During the second Group of Ministers meeting for State Electricity Ministers in Mumbai, Tamil Nadu’s Electricity Minister V. Senthil Balaji announced that the State government has earmarked ₹53,000 crore in subsidies and ₹52,000 crore in loss funding to the Tamil Nadu Power Distribution Corporation Ltd (TNPDCL) over the past four years to ensure a reliable and affordable electricity supply.
He called for a reduction in loan interest rates from the Rural Electrification Corporation (REC) and Power Finance Corporation (PFC) by at least 1.5 percent, updates to net metering policies for rooftop solar installations, and lower trading margins for the Solar Energy Corporation of India (SECI). Furthermore, he requested a restructuring of the Interstate Transmission System (ISTS) charge pooling for renewable energy, storage, and green hydrogen, which would promote equitable cost distribution among States. Balaji also sought the expedited approval of Tamil Nadu’s ₹3,200 crore system modernization initiative under the Revamped Distribution Sector Scheme (RDSS) and national acknowledgment for the Raigarh–Pugalur–Thrissur high-voltage direct current (HVDC) transmission project.
Last year, the State government undertook a reorganization of TANGEDCO, creating distinct entities for generation, green energy, and distribution.

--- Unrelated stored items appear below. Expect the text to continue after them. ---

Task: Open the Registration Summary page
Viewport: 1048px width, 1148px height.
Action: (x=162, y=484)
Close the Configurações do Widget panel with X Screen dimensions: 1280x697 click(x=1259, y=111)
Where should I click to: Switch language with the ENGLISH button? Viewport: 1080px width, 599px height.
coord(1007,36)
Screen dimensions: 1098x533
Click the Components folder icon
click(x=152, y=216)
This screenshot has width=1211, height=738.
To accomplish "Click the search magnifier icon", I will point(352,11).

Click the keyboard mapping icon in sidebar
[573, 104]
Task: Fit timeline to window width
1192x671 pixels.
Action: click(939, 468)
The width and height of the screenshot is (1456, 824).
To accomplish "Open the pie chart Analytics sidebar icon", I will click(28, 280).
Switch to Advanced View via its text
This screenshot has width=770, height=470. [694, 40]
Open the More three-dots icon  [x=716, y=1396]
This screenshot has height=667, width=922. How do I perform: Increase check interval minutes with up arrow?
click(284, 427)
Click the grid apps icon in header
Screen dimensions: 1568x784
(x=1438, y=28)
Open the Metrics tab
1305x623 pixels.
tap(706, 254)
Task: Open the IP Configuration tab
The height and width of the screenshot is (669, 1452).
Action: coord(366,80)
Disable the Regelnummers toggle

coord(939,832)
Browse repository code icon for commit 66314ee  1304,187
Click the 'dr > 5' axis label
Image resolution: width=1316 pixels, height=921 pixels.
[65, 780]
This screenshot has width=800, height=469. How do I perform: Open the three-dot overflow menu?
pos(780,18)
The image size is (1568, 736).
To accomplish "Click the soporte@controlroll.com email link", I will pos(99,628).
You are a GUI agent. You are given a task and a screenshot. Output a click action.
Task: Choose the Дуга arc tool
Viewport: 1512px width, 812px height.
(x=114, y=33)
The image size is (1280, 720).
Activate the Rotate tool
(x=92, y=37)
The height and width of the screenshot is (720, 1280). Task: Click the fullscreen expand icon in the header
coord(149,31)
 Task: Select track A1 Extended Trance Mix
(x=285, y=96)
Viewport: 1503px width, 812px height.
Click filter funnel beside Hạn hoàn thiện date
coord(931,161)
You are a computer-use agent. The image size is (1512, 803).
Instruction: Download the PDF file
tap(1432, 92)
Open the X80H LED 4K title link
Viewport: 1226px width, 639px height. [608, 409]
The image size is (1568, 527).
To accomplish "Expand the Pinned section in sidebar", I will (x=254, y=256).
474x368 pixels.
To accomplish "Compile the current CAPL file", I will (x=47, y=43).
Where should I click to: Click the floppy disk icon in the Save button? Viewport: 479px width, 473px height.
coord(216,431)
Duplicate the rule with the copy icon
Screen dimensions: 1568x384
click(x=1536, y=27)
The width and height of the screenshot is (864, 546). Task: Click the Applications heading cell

The rising costs associated with power purchases and interest continue to put pressure on TNPDCL’s finances. To tackle this, the State has successfully integrated artificial intelligence technology for demand forecasting and day-ahead power procurement, enhancing cost efficiency. These initiatives have contributed to a reduction in Aggregate Technical and Commercial (AT&C) losses from 19.47 percent in 2017-18 to 11.39 percent in 2023-24, translating into significant financial savings. Negotiations have also led to a 0.5 percent reduction in loan interest rates from PFC and REC, relieving some financial strain.
Improvements in payment discipline have decreased the average payable days from 146 to 48, significantly lowering late payment surcharges. These efforts have helped narrow the gap between Average Cost of Supply (ACS) and Average Revenue Realized (ARR) to just 8 paise per unit, thereby enhancing the financial stability of TNPDCL.
Balaji also highlighted Tamil Nadu’s ambitious goal of developing 20,000 MW of energy storage capacity through pumped storage hydroelectric projects and battery energy storage systems. This initiative aims to maximize the use of surplus solar energy while reducing electricity costs during peak demand times.
To sustain growth in the power sector and facilitate grid decarbonization, substantial investments will be necessary. Estimates suggest that over ₹2,00,000 crore will be required for generation, transmission, storage, and distribution over the next five to seven years. Addressing this challenge will require collaboration between government entities and private sector stakeholders, Balaji concluded.